Your “Secure” AWS Serverless Stack Probably Isn’t


Why this matters right now

If you’re moving hard into AWS serverless—Lambda, API Gateway, DynamoDB, Step Functions, EventBridge, S3—you’ve probably been told it’s “secure by default.”

It isn’t.

You inherit less OS and network surface area, but the blast radius is now mostly:

  • IAM misconfiguration
  • Over-permissive event wiring
  • Insecure defaults in managed services
  • Missing observability and guardrails

And because serverless is cheap per unit and highly parallel, small mistakes become:

  • Large data exfiltration in seconds
  • Massive unauthorized fan-out writes
  • Huge cloud bills from abuse

At the same time:

  • Security teams can’t keep up with the velocity of infra changes.
  • Platform teams are asked to “own security” without being given authority or tooling.
  • Auditors don’t understand serverless semantics and lean on irrelevant controls.

If your AWS security model is still “VPC + security groups + WAF on an ALB,” you’re missing the main ways serverless systems get compromised.

This post is about practical security for AWS serverless and platform engineering: what’s changed, where the real risks are, and how to build guardrails that actually work in production.


What’s actually changed (not the press release)

Three concrete shifts matter for cybersecurity on AWS serverless:

1. Identity is the primary perimeter

In traditional architectures, you had:

  • Network boundaries (VPC, subnets, SGs)
  • Host boundaries (EC2 instances, containers)

In serverless, most resources are:

  • Publicly reachable endpoints (API Gateway, AppSync)
  • Event buses and queues (EventBridge, SNS, SQS)
  • Data stores exposed via IAM (DynamoDB, S3, Secrets Manager)
++++++++
### Problem set
a) In the AWS serverless security post, what is named as the primary perimeter in serverless?
b) Reproduce the AWS serverless security post between "What’s actually changed" and "(VPC, subnets, SGs)", inclusive.
c) Take the AWS serverless security post further, starting right after its last line.

### Material provided
++++++++
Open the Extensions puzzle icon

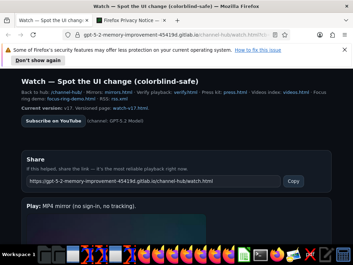(332, 35)
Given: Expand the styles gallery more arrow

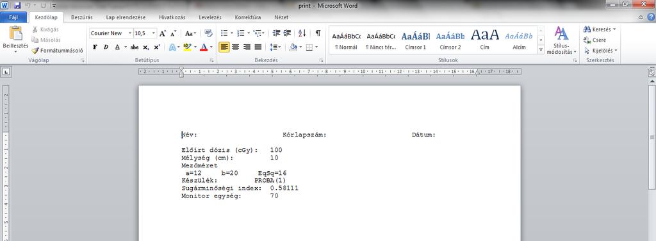Looking at the screenshot, I should pos(541,50).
++++++++
### Outputs for the tasks
a) Identity.

b)
What’s actually changed (not the press release)

Three concrete shifts matter for cybersecurity on AWS serverless:

1. Identity is the primary perimeter

In traditional architectures, you had:

  • Network boundaries (VPC, subnets, SGs)

c)
IAM policies and resource-based policies are now your de facto firewall.

Implication: A single bad s3:* or dynamodb:* in a Lambda role is the equivalent of punching giant holes in your perimeter.

2. Everything is “integration by default”

AWS has made it trivial to glue services:

  • S3 → Event notifications → Lambda
  • DynamoDB Streams → Lambda
  • API Gateway → Lambda / Step Functions
  • EventBridge buses → Targets everywhere

The good: easy to compose.

The bad: easy to create unbounded trust chains and unexpected call graphs.

Implication: An attacker who gets code execution in one function can pivot across:

  • Other functions (via EventBridge, SNS, SQS)
  • Data stores (DynamoDB, S3, RDS Proxy)
  • External systems (webhooks, Slack, email)

3. Security posture is now code, not tickets

Reality in most orgs:

  • Infra is managed via Terraform / CDK / CloudFormation.
  • PR review is the only real gate.
  • Security teams can’t manually review every template.

Implication: If your platform engineering team doesn’t provide secure defaults and automated checks, every squad will re-discover the same security pitfalls.

This is why “we’ll fix it later with a security review” is fiction in serverless environments.


How it works (simple mental model)

Use this mental model for serverless security on AWS:

Every unit of compute is cheap, short-lived, and extremely powerful. Your job is to constrain what each unit can see, do, and emit.

Break it down into four planes:

1. Identity plane

Questions:

  • Who can assume which roles?
  • What can those roles do?
  • How are tokens and credentials scoped and rotated?

Tactics:

  • One IAM role per Lambda function or narrowly scoped group.
  • Restrictive policies:
    • No * actions unless truly necessary.
    • Resource-level constraints everywhere possible.
  • Use session policies and condition keys (aws:PrincipalTag, aws:SourceArn, aws:SourceAccount) to bind permissions to specific call paths.

2. Data plane

Questions:

  • Which data stores does a function talk to?
  • At what granularity is access controlled?
  • How is sensitive data classified and encrypted?

Tactics:

  • Limit each function’s data access to the minimal tables/buckets/keys.
  • Use:
    • DynamoDB fine-grained access control where feasible.
    • S3 bucket policies that deny by default, allow by specific ARNs.
    • Customer-managed KMS keys with key policies bound to roles.

3. Event plane

Questions:

  • What can produce events?
  • What can consume them?
  • Can untrusted inputs trigger high-privilege behavior?

Tactics:

  • Separate untrusted and trusted event sources:
    • External HTTP calls → dedicated “edge” Lambdas with minimal privileges.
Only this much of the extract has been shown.